A single legal text representation at Doctrine: the legal camemBERT

Pauline Chavallard
Inside Doctrine
Published in
13 min readMay 4, 2020


As a legal platform, Doctrine aggregates a lot of legal data with the intent of making them accessible, understandable and usable. The Machine Learning Engineers’ day-to-day material is mostly text: court decisions, legislation, legal commentaries, user queries, etc. All of our content is natural language, which we process in a number of ways: bag-of-words, embeddings or with language models.

In an ideal world though, our product would be built on top of scalable, flexible and reusable modules, ones that would be generic enough to accommodate a wide variety of legal contents and feed the whole spectrum of our product features. It is exactly with that vision in mind that we started working on a unified language model a few months ago, whose associated challenges, findings and results we’ll do our best to summarize in this article.

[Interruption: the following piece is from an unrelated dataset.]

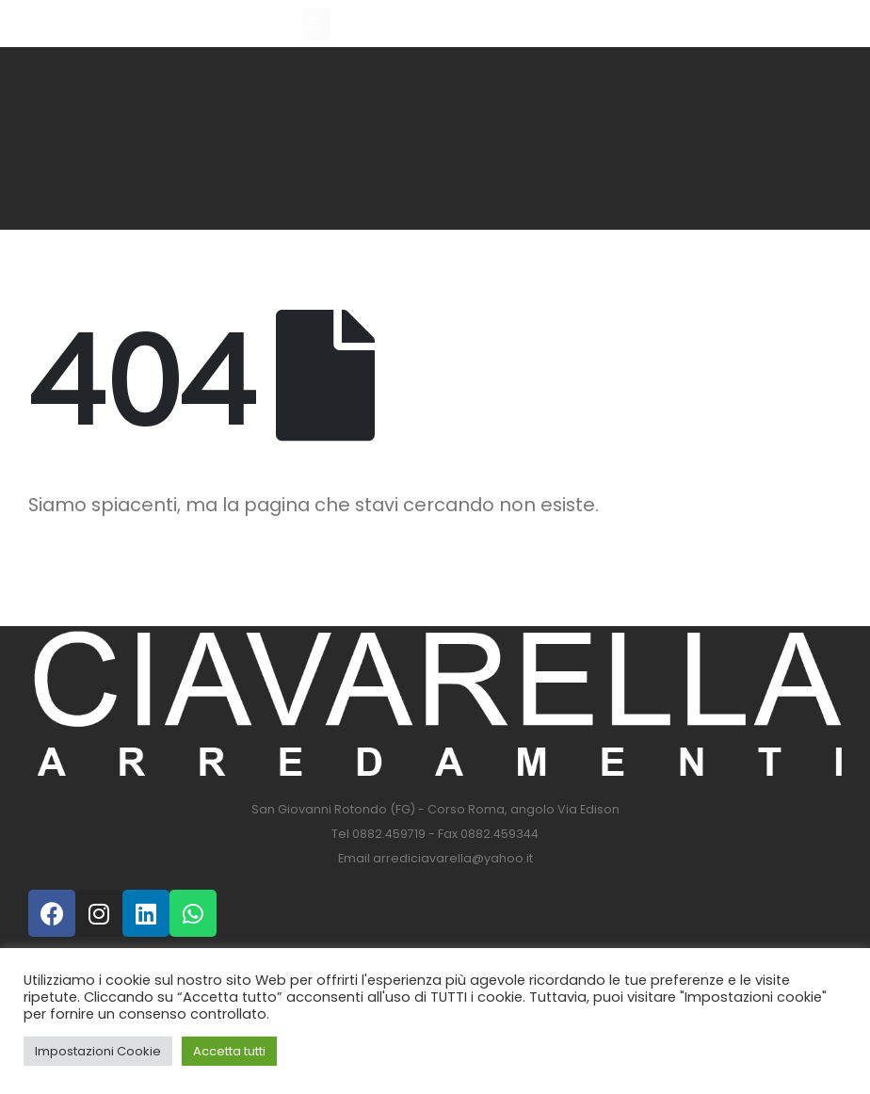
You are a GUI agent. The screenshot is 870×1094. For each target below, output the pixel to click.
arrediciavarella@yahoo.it (453, 858)
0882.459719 (389, 834)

I. One language model to rule them all

Depending on the project, we were representing our legal contents with:

  1. different techniques:
  • TF-IDF vectors
  • BM25 (e.g., with ElasticSearch)
  • A variant of Word2Vec, called Wang2Vec, embeddings fine-tuned on legal data — note that even if those embeddings work pretty well for a lot of tasks, they are not the state-of-the-art anymore. There’s not enough modeling power in simple word embeddings and we definitely see their limits now on some tasks.

2. different data:

  • vocabulary of the content itself,
  • vocabulary of the linked contents from our legal graph
  • vocabulary from some metadata provided by the courts

Yet eventually, we want to be able to represent all of our legal content using a unified framework for any text-understanding based feature, because of:

  1. Reusability: all teams can rely on this unique language model for their projects.

2. Scalability:

  • a modeling power sufficient to be applied to any new legal content (e.g., legal documents from the lower house and the upper house),
  • robust enough to unlock use cases we’re not yet considering, like legal bots, legal trend detection, argument mining, etc,
  • generic enough to be applied to a new language (with a retraining on the new language of course).

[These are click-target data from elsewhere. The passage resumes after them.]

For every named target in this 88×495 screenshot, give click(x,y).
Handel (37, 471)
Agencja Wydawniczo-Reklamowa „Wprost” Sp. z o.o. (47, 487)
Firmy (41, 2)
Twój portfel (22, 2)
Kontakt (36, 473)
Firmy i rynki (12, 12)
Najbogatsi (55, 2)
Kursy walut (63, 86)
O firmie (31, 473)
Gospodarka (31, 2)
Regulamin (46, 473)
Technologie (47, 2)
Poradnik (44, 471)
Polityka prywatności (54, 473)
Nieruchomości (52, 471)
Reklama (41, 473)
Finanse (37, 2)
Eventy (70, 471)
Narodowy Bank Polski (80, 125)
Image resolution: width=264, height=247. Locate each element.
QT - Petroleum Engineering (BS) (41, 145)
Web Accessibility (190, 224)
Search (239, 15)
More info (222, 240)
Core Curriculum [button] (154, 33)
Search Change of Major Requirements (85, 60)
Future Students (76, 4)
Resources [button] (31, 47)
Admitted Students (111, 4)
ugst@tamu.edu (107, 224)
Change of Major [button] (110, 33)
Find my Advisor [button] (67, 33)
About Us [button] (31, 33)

3. Agnostic usage: one of the problems with our current representations is that the text follows some guidelines in the way they phrase statements, and a textual similarity is thus strongly biased towards documents that have the same overall phrasing (of the same court for example), despite the fact they’re not invoking the same laws about the same thing. For example, it is now difficult for us to match decisions from the High Court/Court of Appeal to those from the Supreme Court simply because of their different writing styles (the former tends to focus primarily and precisely on the facts, while the latter favors usually only relies on the legal matter, which has an adverse effect on our current representations).

When we initially started thinking about this, there were some properties that we thought our language model should ideally cover:

  1. Taking advantage of the semantic proximity:
  • In French:préjudice corporel should be equivalent to dommage corporel
  • In English: death should be equivalent to loss of life

2. Being able to represent our content on different granularities:

  • Token-level for Named Entity Recognition: anonymization, entity detection, …
  • Paragraph-level: structure detection, argument similarities, …
  • Document-level: legal domain classification, document recommendation, …

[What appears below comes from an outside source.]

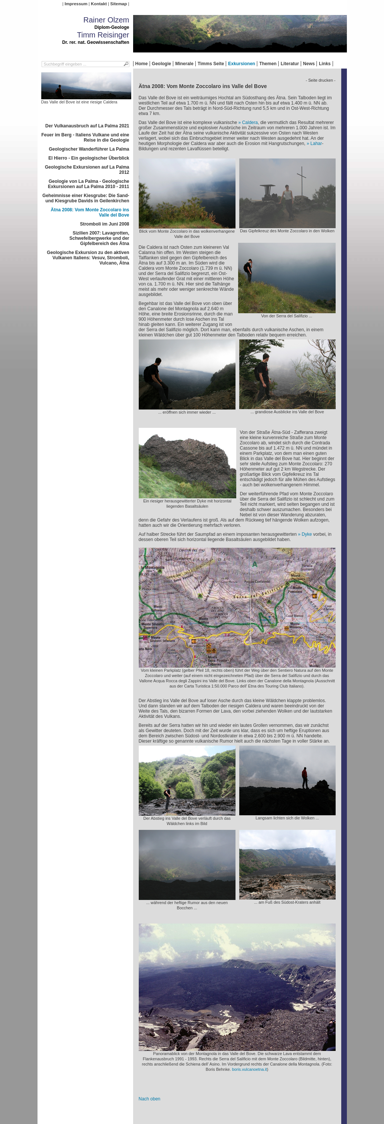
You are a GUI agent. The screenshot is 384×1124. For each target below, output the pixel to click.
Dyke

It’s with all those things in mind that we started to work on a unique, all-encompassing language model serving all our use cases and features.

II. Our legal language model

The first step of this project was to design the architecture and implementation of our language model. This step was crucial since it would serve as the foundation to all of our future work and help us move towards our initial vision. We first thought about our technical constraints:

  • use an existing and robust implementation, in order to take advantage of the support and the community,
  • use a state-of-the-art technique to achieve very good performances,
  • ideally use a PyTorch implementation, because our previous Deep Learning algorithms were made with PyTorch. Moreover, PyTorch (along with a few others) remains the dominant deep learning library at the time of writing this article,
  • if possible, find an implementation with a French pre-trained model before fine-tuning, because transfer learning has shown its efficiency in NLP.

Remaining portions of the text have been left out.